# Are you serious?!?!



## WildlifeLover429 (May 14, 2011)

Was looking around Youtube.com (at bath bombs) and check out what this one cosmetic company has to say about us and our reptiles....

Video link:

http://www.youtube.com/watch?v=XzWv6KnQc9Y&feature=related

I know its just a commercial but.... what they say is just not right..


----------



## frost (May 14, 2011)

wow....im just not gonna say anything,i wanna stay in a decent mood.>.>


----------



## Hippo (May 14, 2011)

i loled


----------



## turtlepunk (May 14, 2011)

what the....well i just love how they dont go into detail about how they treat the poor animals they test their products on!!! they should make a video on the rabbits and rats and monkeys they use for experimentation....


----------



## Little Wise Owl (May 14, 2011)

I find it HILARIOUS that a COSMETIC company is talking about the welfare of animals. Maybe they should be talking about animals that were (and still are) used for cosmetics testing. Without those animals, this company probably wouldn't be where it is now. I'm sure they don't test on animals NOW but somewhere back in the day an ancestor of the company did.


----------



## Jason (May 14, 2011)

they don't seem to want to mention that dogs cats cows horses etc. were once wild animals


----------



## jmulley6 (May 14, 2011)

I'd love to lace their cute little soap with flesh eating bacteria..
ergh !!


----------



## Rhetoric (May 14, 2011)

I can't watch the video after seeing all these posts lol.


----------



## laurarfl (May 15, 2011)

The video wasn't that bad.
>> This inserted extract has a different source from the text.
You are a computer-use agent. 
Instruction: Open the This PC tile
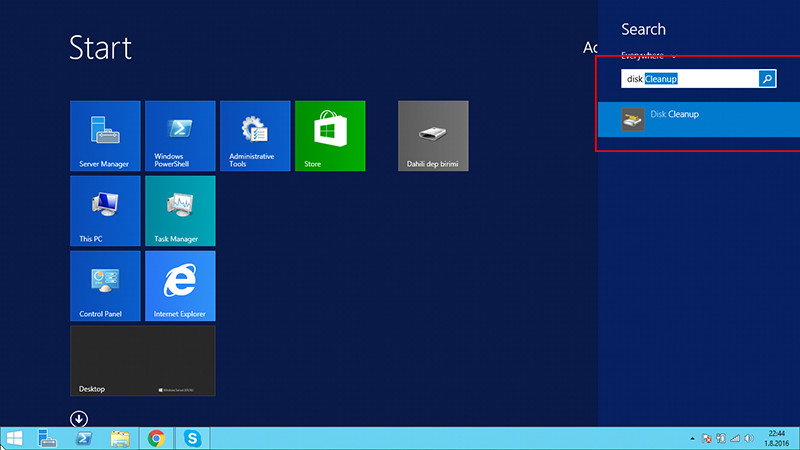(105, 211)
Of course, I had also had it muted. lol. But they showed animals at herp shows in small display cages and lizards that were glass dancing. Geez, go into PetSmart and or any adoption fair and see cats, kittens, dogs in kennel cages. What's the difference? It's a display, not a permanent enclosure.


----------



## herpgirl2510 (May 15, 2011)

The problem with that ad is they were showing a reptile show Like Lara saidwhere the animals are in temporary enclosures. The same could be said for alll the abandoned cats aand dogs given to shelter becasue they are not wanted anymore and lets not forget rabbits, hamsters gerbils etc. This ad is just unfortunate because some areas of reptile keeping are under fire right now.


----------



## Bubblz Calhoun (May 15, 2011)

_Anything to get supporters and people to buy the product,.. which they obviously are,... some people will buy anything whether they need it or not._


----------



## herpgirl2510 (May 15, 2011)

The place is so ridiculously expensive go on etsy.com and people make the same products for 1/3 ofthe cost.


----------